How to complete this task
As you look over the data below, please find each line where the word "Save" appears, then copy it.

- - - - -

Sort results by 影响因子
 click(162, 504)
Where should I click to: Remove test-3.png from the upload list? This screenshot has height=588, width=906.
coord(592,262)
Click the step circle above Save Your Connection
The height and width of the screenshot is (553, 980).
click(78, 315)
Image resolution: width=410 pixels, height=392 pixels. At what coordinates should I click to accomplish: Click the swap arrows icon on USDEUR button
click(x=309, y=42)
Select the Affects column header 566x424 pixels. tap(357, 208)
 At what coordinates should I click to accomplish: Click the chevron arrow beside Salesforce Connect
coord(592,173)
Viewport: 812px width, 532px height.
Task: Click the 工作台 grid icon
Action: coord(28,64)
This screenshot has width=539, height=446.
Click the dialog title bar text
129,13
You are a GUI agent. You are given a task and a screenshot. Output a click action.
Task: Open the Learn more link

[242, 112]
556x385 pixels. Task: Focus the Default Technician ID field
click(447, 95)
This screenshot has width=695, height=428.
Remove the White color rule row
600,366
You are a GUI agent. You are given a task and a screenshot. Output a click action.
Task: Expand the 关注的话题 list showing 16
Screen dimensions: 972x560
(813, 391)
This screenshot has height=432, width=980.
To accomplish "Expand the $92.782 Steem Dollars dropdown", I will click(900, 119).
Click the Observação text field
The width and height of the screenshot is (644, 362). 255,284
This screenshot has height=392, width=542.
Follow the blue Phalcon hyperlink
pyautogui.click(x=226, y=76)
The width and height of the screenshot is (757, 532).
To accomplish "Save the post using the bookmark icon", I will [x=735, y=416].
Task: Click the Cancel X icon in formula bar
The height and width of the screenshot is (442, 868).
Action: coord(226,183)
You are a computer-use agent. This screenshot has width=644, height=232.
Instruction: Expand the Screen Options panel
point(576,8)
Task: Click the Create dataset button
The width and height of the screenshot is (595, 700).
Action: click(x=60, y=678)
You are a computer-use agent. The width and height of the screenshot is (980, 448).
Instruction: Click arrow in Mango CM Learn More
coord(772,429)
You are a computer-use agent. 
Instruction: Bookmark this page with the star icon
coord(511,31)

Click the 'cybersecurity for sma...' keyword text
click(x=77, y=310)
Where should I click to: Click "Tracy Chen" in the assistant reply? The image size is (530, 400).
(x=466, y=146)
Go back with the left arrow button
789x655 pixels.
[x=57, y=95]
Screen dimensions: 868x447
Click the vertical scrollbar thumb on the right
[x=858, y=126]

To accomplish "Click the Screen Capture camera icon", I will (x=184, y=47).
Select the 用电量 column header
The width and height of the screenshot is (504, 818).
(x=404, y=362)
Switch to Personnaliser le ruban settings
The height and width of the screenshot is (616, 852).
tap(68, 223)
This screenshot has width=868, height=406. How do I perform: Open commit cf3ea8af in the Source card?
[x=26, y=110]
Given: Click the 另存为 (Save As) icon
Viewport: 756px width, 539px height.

- - - - -

Response to this task
Click the step circle above Save Your Connection
To accomplish "Save the post using the bookmark icon", I will [x=735, y=416].
Given: Click the 另存为 (Save As) icon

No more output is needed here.